Why didn’t you say so before ?

I was busy viciously overfeeding there here ducks and geese so I can have some brutally tasty foie gras. 
Not too many high schools have swimming pools, but this was a common practice at colleges and YMCAs. For instance, the Seattle YMCA had nude swimming from the 1890s to the 1970s. A handbook from the 1920s said, “The wearing of swimming suits or supporters will not be allowed except by permission from the director.”
Nude swimming in high school in the 1960s.
Nude swimming in high school in Chicago in the 1970s. Public schools in Duluth, Minnesota, also did it into the 1970s.
Perhaps the next time you eagerly leap to the fore to prove me wrong, you might take the time I just took and read the cites you linked into SDMB.
The second link and third link are identical pages. The fact that you have titled them differently is irrelevant.
So, what we have here are two cites, not three. The first and second cites are anecdotal, not cites showing written policy by a YMCA or by a municipality or school district. The second cite is also so far beyond believable as to almost qualify as some sick flavor of pornography. Dozens of female classmates laughing and pointing at their 12 year old schoolmate who is stark naked- with a female swim instructor instructing an entire pool full of naked boys and young men ?
Please. :rolleyes:
The third cite is identical to the second cite, and therefore is irrelevant.
So. I ask again. Cite ?
Cartooniverse
Holy moley. Well, that’s interesting. I just went back to re-read the cites, and indeed they are three distinct cites. I do apologize for that portion of my last post, however the third cite is the one I had linked as the second- and basically, it’s bad porn. Ok?
The second one is a sentence or two that imparts no hard facts.
The first one sounds real.
:eek: :eek: :eek: :eek: :eek: :eek: :eek:
Numerous other recollections of nude swimming in high school in 1950s-1970s.
Photo from Life magazine in 1950 of New Trier Township High School in the Chicago suburbs (rear nudity):
While men and boys often swam naked in all-male enviroments I’ve never hear any credible stories of female instructors/life guards and nude male swimmers, except for for very young boys. My own father learned to swim at a YMCA, but doesn’t remember women ever being present except on family nights when the boys wore suits. Remember society has gotten really restrictive regarding male nudity since the 70s.
I readily agree, and might suggest that the idea of a young teenage girl stepping into a swimming pool and placing her palms under the buttocks of a naked 12 year old young man is not a credible cite.
The photo from Life? Assuming it is a real link, I can’t argue with Life Magazine.
When I was in high school 20 or so years ago, there was some stuff you could apply called “Motion Lotion.” There was also a spray called “Time-Off.”

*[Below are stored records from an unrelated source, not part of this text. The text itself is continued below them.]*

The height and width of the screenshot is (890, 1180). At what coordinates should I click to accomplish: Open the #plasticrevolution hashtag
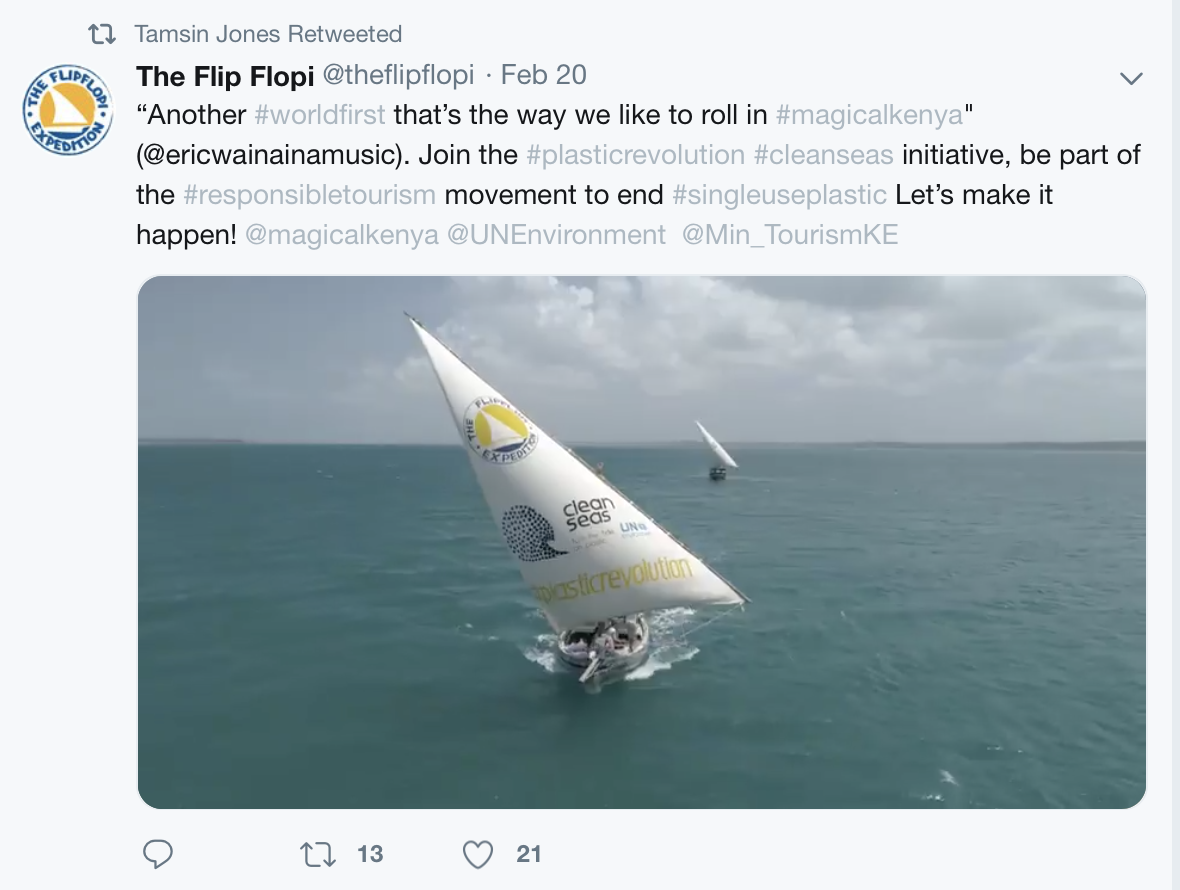click(x=635, y=154)
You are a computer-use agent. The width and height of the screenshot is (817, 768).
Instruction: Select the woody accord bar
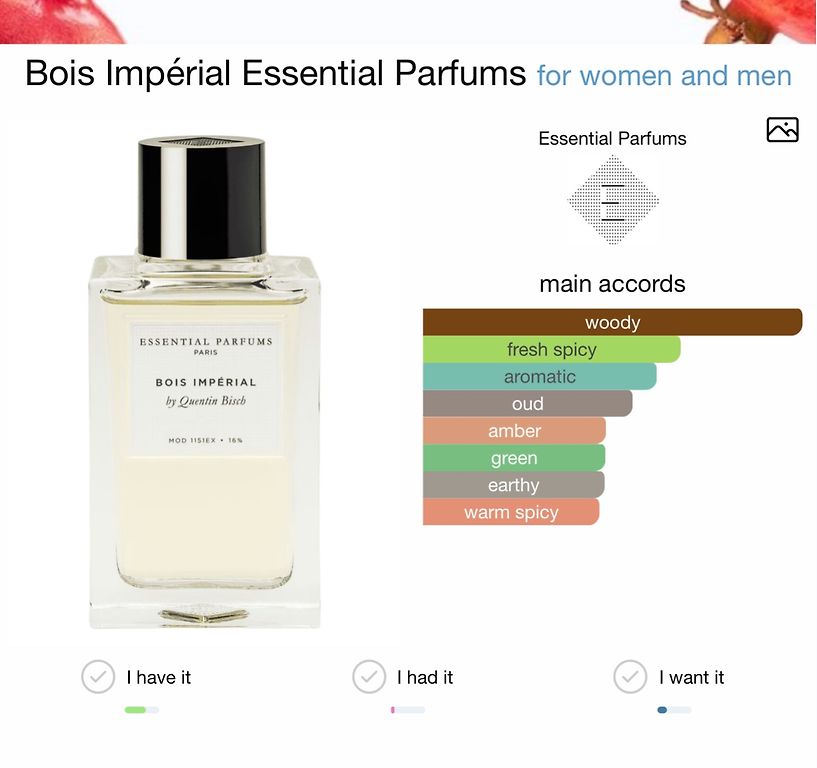click(x=612, y=322)
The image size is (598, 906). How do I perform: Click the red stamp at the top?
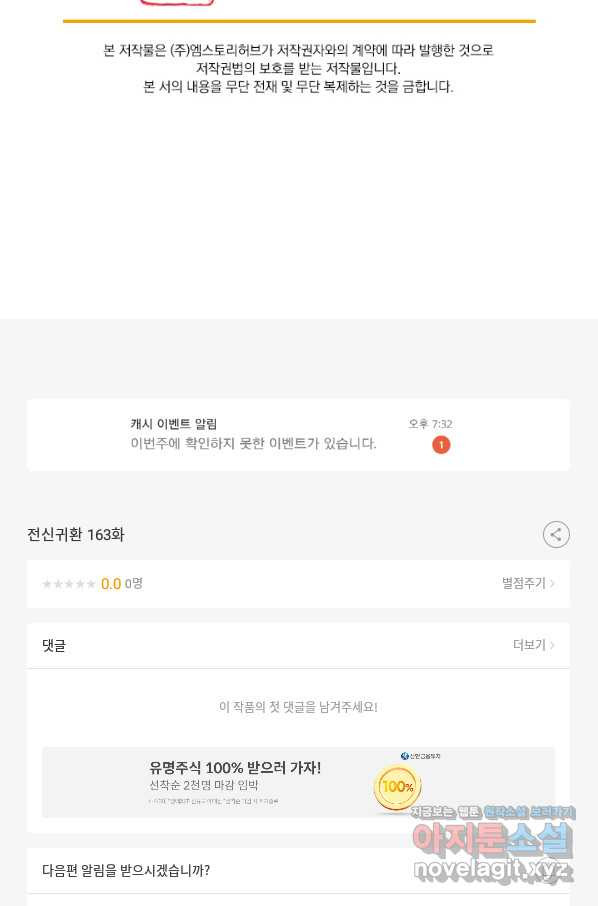click(177, 2)
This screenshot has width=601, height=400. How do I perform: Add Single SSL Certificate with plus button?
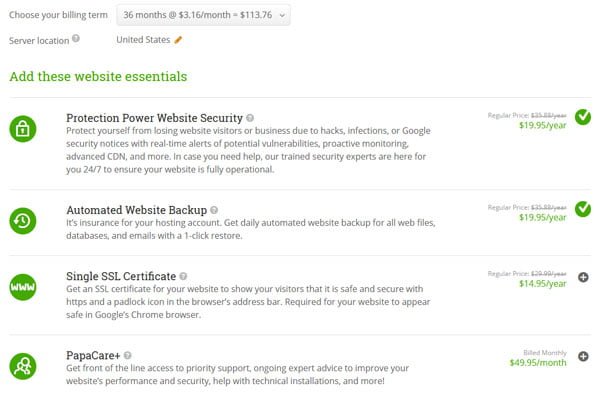click(x=583, y=277)
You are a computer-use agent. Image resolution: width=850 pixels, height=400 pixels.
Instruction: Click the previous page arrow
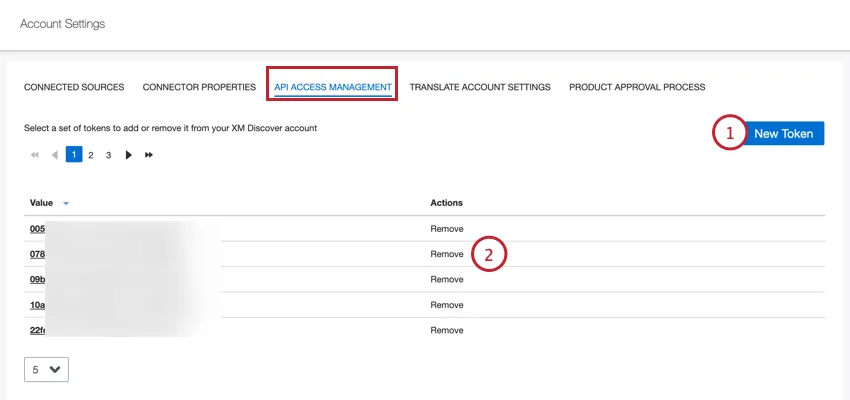tap(54, 155)
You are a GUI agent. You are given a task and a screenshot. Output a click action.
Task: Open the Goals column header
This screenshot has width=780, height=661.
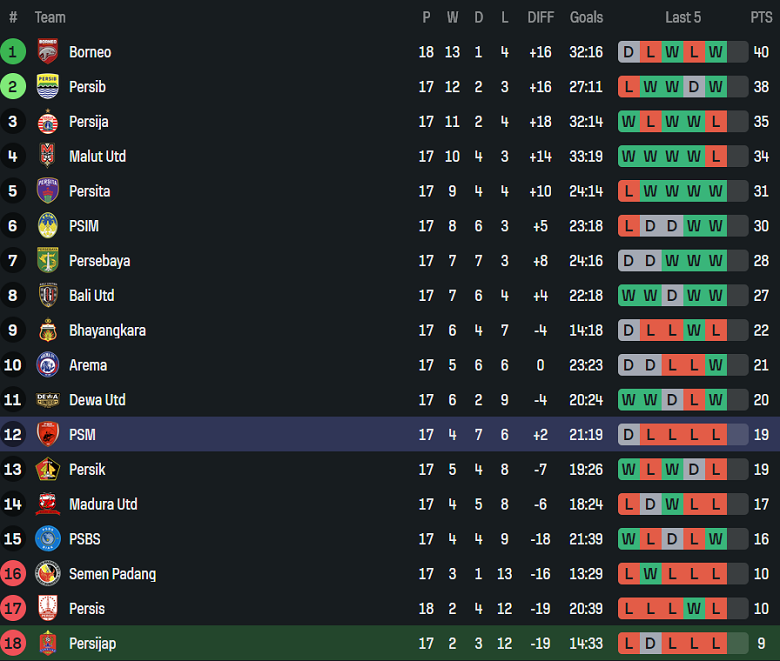pos(586,17)
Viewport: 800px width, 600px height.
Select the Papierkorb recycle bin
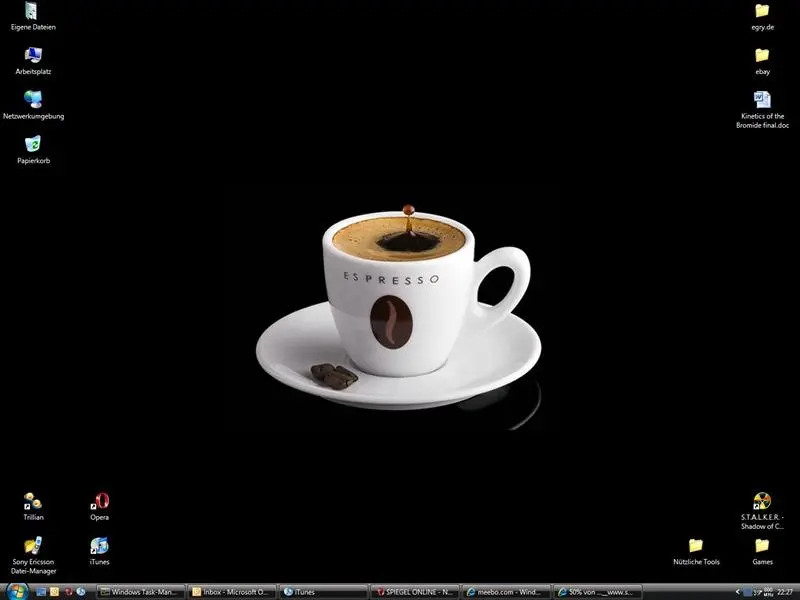tap(33, 145)
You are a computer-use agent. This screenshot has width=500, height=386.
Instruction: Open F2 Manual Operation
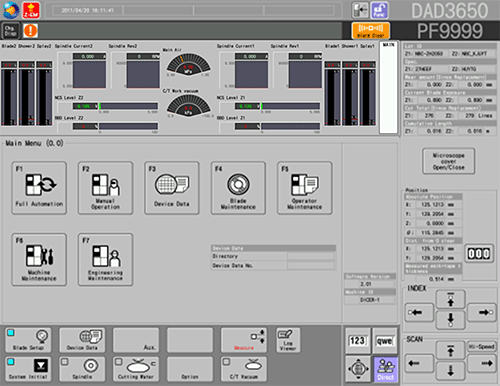point(105,188)
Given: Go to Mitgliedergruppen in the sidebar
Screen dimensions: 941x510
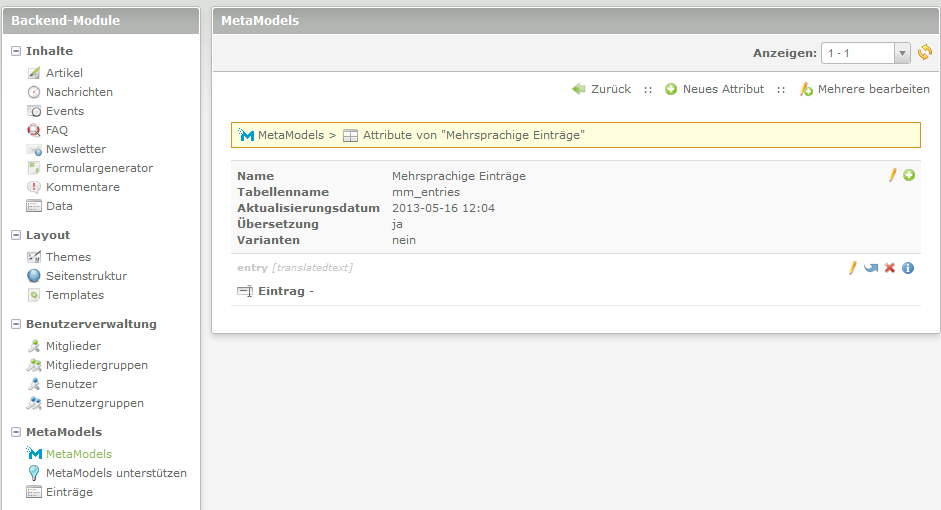Looking at the screenshot, I should point(96,365).
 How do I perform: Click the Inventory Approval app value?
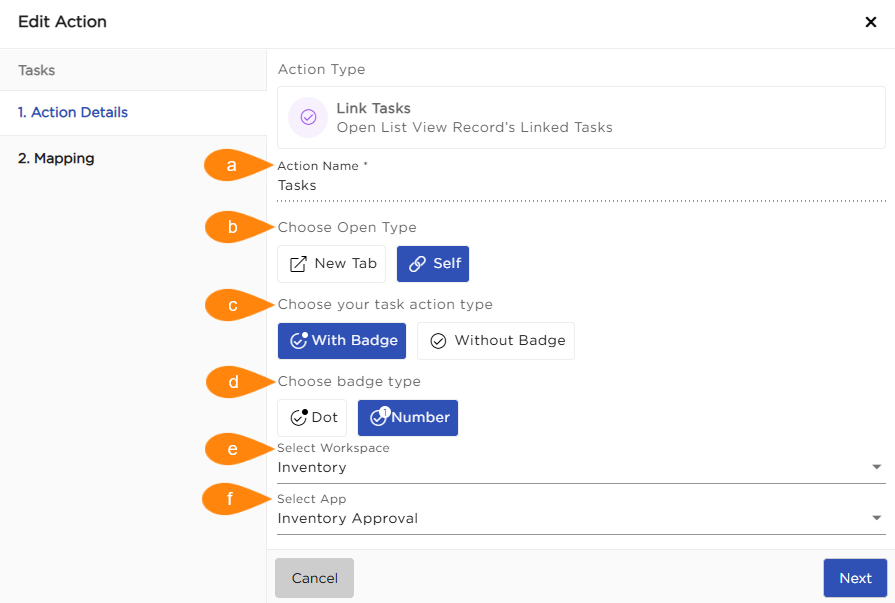click(348, 518)
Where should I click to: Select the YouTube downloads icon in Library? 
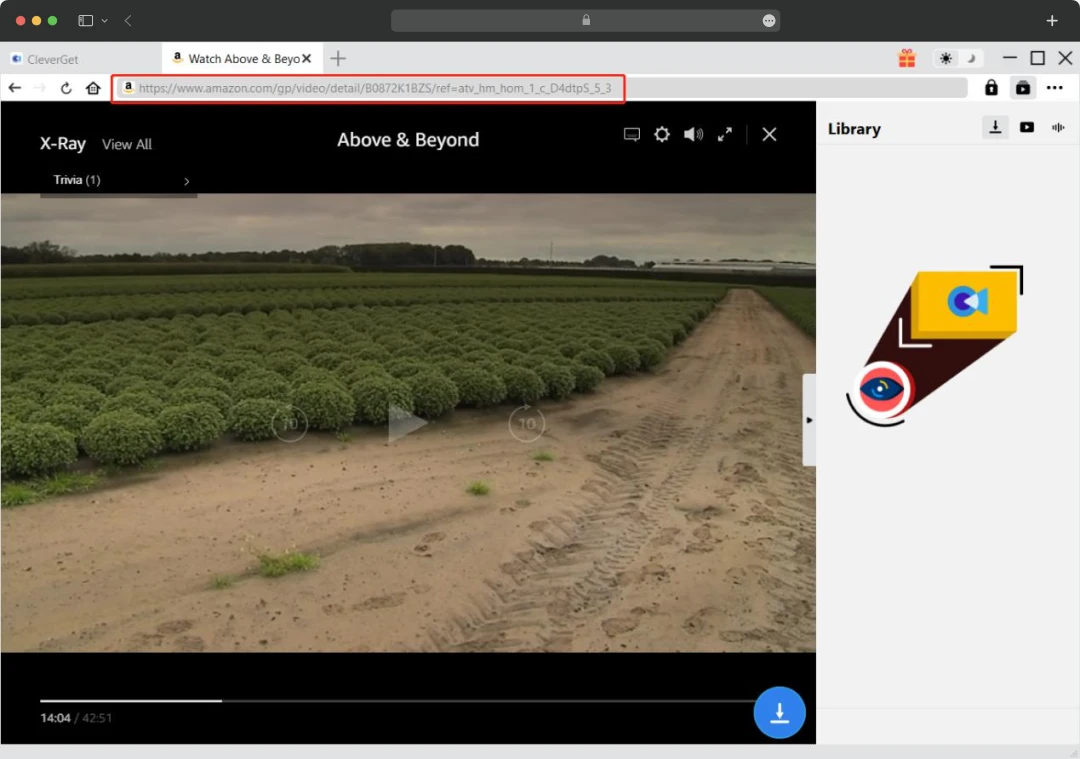tap(1026, 127)
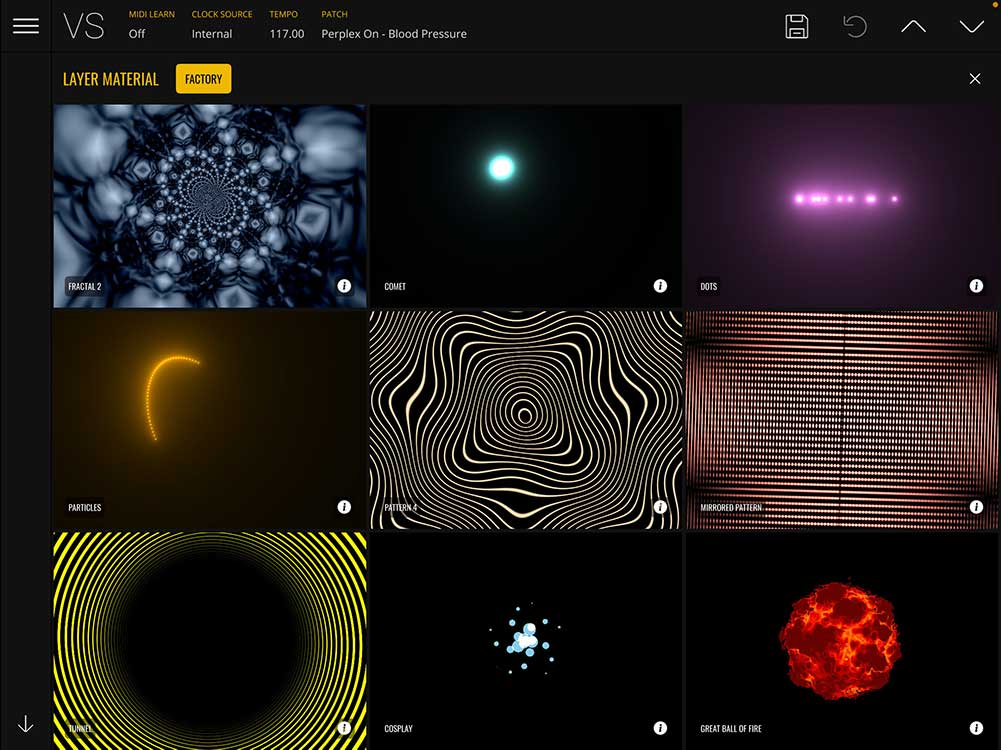Open info icon on Great Ball of Fire
The width and height of the screenshot is (1001, 750).
click(976, 728)
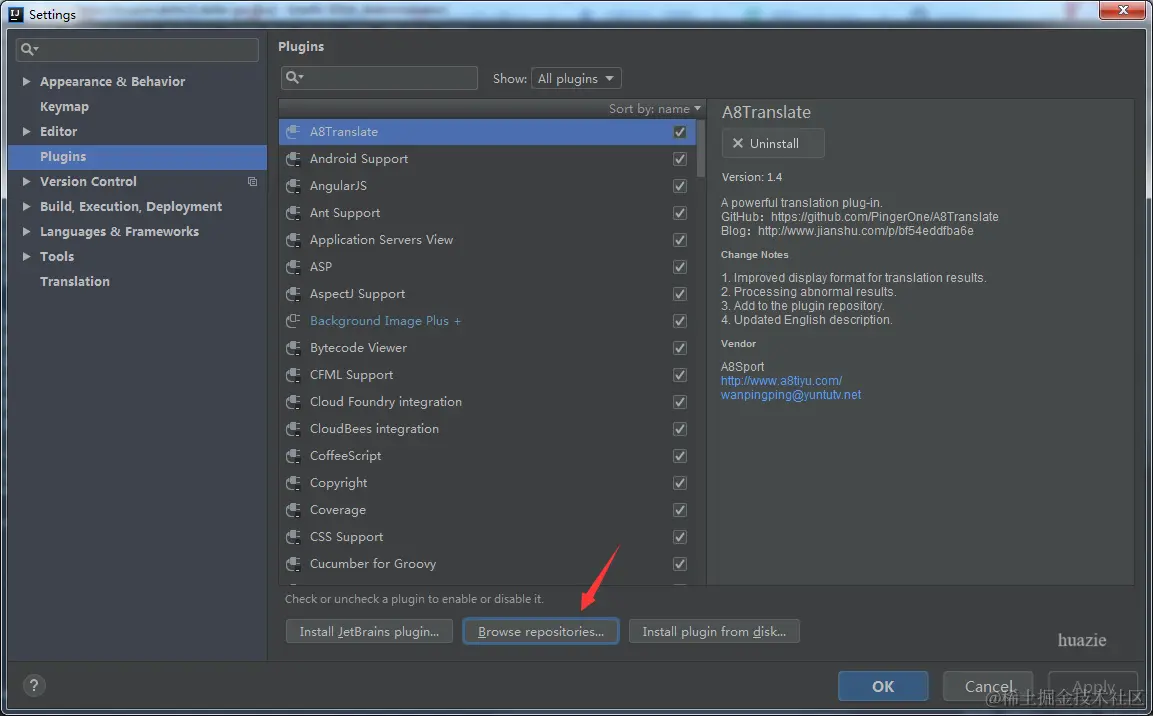Click the plugin search magnifier icon
This screenshot has width=1153, height=716.
pyautogui.click(x=294, y=77)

I used them, like everyone else, in the final championship meets. They had no discernable effect whatsoever, beyond the psychological.
I do recall that we were cautioned not to get them on our hands, inner arms, or lower legs. The idea was that you wanted drag there, since these parts of the body produced your motive force. Since virtually everyone at the meet was competing, and you didn’t want to get them on your hands, our swim trainer (a cute senior girl) applied them. ![]()
Personally, I also rubbed Sportcreme on my arms in meets following my warm-up. The smell alone would psych me up.